I gave the X a lot of thought, but I took the title “Pastor” for granted.

At the 2008 General Conference of the United Methodist Church, certain changes were made regarding the relationship between family leave and the ordination process.  And as a result, it became impossible to imagine that I could complete the ordination requirements in the new allotted time.  So this past June, my petition to be discontinued as a Probationary Elder was accepted by the Virginia Annual Conference.

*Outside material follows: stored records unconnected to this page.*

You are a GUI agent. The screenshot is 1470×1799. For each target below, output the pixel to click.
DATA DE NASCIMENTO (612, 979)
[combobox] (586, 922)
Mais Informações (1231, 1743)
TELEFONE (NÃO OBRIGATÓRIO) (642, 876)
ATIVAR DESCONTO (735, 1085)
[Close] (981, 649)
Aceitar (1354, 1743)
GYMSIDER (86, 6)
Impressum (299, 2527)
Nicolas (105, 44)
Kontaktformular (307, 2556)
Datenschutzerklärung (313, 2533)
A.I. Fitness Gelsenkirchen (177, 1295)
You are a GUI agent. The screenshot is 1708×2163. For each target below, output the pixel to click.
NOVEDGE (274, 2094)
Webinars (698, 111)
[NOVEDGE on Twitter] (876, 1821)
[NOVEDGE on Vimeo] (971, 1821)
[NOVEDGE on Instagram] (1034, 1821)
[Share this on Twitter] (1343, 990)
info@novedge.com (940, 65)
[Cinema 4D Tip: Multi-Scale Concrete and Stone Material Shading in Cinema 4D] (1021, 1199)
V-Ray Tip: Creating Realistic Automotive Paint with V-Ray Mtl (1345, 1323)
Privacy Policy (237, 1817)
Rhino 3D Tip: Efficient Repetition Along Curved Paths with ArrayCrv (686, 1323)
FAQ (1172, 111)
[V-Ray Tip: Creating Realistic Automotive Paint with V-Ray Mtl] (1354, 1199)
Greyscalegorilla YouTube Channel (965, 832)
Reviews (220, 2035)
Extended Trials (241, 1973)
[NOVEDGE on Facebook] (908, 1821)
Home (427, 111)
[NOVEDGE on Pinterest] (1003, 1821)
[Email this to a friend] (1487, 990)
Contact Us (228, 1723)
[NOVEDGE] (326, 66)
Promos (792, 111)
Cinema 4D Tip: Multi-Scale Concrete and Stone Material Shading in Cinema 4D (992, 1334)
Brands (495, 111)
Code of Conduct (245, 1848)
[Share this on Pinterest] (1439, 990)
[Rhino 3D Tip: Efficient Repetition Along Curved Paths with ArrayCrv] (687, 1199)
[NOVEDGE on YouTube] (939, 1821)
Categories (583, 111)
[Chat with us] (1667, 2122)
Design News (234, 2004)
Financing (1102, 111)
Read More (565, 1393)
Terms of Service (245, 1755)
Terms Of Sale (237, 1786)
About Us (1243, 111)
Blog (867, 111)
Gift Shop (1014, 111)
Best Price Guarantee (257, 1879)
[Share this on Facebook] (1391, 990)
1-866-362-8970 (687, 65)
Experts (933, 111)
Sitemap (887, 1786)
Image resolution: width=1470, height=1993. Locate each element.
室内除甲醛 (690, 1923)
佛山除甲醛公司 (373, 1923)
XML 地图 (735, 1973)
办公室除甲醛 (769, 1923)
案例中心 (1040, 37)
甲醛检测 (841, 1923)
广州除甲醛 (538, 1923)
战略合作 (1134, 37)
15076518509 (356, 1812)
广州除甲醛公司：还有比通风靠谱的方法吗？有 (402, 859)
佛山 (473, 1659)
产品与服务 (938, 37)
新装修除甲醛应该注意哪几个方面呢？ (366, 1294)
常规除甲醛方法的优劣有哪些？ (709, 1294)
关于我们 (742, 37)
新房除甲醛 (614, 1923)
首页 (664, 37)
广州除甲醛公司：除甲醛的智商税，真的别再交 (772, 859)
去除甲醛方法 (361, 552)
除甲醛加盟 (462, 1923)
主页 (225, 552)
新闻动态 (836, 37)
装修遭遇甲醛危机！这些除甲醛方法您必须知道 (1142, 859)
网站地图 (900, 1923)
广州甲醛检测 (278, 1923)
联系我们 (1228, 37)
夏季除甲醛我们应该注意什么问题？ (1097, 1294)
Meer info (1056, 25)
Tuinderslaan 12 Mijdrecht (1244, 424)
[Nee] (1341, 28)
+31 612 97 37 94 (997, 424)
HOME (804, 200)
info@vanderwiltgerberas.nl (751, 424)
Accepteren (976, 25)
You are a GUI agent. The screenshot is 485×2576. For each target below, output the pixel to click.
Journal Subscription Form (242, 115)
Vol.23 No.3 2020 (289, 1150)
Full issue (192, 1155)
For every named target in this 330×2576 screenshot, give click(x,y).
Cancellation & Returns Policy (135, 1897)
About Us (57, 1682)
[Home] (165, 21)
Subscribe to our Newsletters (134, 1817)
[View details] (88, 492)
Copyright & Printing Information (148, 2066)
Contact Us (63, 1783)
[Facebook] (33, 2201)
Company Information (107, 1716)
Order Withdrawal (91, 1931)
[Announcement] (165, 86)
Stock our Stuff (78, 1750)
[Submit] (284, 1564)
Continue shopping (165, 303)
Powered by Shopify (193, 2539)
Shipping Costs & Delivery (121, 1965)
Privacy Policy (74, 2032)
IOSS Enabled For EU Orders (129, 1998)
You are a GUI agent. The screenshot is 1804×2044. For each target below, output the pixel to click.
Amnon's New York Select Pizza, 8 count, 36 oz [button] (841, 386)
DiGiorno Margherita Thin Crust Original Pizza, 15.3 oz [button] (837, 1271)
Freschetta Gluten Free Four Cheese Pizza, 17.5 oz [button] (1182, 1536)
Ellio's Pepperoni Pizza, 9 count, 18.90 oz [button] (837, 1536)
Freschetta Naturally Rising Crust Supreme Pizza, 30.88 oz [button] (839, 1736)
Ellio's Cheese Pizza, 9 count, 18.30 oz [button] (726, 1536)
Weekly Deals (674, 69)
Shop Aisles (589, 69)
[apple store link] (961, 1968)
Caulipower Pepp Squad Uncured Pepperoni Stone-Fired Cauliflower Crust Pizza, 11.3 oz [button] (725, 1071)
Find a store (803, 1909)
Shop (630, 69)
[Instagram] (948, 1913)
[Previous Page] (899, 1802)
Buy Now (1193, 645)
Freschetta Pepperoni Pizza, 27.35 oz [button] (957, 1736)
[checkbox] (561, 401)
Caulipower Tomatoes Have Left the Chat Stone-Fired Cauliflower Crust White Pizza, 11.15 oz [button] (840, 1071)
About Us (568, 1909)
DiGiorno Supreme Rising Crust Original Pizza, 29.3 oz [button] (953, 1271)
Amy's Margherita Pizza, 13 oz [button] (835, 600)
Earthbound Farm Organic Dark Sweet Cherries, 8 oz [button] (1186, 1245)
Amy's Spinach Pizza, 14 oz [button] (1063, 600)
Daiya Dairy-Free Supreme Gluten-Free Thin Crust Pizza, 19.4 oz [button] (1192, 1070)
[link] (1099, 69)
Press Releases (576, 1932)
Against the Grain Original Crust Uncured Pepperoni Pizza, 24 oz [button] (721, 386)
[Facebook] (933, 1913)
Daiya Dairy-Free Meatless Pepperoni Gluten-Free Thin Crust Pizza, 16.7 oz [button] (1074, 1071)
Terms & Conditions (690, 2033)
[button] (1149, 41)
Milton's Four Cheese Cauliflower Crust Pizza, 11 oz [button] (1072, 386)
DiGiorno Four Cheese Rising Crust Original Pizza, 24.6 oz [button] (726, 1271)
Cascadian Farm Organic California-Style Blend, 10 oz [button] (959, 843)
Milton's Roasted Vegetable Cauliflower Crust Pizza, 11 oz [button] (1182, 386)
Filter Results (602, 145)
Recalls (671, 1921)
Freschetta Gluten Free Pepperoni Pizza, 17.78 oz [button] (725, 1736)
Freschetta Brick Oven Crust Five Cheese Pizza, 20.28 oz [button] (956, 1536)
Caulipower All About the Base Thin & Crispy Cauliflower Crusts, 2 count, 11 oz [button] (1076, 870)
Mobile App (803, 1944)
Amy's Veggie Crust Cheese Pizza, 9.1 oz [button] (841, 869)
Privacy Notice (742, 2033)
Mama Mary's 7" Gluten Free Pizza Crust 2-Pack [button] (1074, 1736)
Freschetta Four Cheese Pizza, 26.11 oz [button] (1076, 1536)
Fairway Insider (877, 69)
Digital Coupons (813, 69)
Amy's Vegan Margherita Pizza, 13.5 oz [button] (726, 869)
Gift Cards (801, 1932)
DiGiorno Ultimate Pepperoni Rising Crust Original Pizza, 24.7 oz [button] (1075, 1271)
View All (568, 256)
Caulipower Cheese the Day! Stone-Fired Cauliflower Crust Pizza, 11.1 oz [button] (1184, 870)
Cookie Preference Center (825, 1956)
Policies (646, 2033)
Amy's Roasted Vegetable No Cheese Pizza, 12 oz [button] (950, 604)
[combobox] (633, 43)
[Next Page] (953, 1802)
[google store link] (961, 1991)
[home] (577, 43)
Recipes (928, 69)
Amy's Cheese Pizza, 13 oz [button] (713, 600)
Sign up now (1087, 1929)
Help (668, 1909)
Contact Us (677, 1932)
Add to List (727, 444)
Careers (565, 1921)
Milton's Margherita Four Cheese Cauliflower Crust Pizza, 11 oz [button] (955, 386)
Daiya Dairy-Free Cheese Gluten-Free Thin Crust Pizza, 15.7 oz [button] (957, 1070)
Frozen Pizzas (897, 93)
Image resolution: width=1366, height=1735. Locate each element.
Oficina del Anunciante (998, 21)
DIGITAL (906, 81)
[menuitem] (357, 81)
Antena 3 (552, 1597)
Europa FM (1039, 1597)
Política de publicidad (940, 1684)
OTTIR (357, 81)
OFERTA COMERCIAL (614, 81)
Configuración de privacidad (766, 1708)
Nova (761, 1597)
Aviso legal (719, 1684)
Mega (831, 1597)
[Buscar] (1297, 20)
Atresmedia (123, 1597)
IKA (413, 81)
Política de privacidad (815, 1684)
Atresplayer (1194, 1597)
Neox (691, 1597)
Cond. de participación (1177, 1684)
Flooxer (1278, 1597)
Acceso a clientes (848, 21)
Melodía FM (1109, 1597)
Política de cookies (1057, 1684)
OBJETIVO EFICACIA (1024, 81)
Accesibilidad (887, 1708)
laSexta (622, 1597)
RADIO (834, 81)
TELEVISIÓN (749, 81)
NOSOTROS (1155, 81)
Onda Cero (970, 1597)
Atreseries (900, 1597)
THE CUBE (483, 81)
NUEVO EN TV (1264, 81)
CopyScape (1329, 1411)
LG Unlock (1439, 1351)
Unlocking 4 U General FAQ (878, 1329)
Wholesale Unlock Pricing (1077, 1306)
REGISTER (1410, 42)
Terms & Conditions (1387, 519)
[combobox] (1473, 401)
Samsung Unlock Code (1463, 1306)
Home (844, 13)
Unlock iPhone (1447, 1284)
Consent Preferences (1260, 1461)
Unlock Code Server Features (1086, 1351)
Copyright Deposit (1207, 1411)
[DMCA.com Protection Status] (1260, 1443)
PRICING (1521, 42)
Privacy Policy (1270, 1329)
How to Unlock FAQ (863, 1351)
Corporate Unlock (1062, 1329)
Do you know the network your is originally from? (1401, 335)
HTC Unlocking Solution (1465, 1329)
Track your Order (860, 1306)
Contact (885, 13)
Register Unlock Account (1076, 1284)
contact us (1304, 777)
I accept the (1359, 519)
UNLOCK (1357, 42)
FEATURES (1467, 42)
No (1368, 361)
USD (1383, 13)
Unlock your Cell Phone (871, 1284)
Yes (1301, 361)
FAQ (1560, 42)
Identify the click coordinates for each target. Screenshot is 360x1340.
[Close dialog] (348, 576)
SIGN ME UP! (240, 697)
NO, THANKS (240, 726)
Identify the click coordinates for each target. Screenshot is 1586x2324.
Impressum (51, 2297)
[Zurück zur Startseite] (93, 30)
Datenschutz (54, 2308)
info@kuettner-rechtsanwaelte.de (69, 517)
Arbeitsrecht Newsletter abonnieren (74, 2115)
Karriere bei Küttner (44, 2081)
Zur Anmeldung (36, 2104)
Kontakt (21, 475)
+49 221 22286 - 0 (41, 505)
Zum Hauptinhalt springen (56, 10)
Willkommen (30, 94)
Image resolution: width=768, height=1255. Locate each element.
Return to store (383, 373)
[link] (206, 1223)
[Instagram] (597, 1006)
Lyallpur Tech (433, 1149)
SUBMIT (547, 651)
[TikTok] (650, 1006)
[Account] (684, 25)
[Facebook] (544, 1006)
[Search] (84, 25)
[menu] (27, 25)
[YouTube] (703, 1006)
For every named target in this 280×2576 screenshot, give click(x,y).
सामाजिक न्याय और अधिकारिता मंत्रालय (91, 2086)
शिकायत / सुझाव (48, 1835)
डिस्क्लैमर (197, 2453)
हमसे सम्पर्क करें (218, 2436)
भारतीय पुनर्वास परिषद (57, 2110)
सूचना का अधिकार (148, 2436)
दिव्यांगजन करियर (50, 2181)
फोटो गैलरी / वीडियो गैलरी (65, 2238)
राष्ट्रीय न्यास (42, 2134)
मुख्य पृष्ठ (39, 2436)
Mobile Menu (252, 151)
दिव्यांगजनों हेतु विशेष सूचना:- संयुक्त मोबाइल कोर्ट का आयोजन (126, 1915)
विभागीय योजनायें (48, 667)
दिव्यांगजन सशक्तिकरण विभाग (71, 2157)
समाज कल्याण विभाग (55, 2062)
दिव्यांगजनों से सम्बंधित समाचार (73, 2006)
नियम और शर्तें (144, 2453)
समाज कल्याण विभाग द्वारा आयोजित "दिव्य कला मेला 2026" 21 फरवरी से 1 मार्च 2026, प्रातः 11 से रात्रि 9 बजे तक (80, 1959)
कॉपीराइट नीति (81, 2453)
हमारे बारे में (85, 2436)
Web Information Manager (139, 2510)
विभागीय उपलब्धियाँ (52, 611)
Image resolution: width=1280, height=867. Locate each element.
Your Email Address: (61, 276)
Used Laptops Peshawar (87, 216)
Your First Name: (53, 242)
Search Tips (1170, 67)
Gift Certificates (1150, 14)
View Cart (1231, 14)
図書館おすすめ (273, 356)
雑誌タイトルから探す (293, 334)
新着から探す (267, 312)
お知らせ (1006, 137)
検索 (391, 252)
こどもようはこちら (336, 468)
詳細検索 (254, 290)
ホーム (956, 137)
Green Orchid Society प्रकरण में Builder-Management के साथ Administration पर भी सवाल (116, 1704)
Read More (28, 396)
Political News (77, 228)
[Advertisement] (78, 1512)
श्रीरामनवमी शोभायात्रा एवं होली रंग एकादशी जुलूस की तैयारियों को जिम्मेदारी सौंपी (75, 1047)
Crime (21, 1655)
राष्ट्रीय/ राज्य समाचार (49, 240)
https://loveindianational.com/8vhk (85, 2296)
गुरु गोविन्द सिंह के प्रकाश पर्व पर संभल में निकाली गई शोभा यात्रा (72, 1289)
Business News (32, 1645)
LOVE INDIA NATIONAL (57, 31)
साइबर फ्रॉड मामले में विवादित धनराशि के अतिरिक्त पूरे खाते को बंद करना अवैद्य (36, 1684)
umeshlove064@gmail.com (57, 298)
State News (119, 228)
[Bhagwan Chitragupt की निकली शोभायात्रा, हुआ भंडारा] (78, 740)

This summer, I received a note from my District Superintendent.  As an ex-pastor, I was required to return not only my license for local ministry, but also the certificate I received when I was commissioned a probationary elder.  Turns out it is not so much like a diploma, and more like a license.

It was not until a few weeks ago that I was finally ready to climb the stairs to my work space, take the frame off the wall, pry open the back, and remove the certificates.  Today I will put them in the envelope and finally send them back to the District Office.

Now, I am pure X – the traditional mark made by an individual who does not know how to sign her or his own name.  I think that it is starting to grow on me.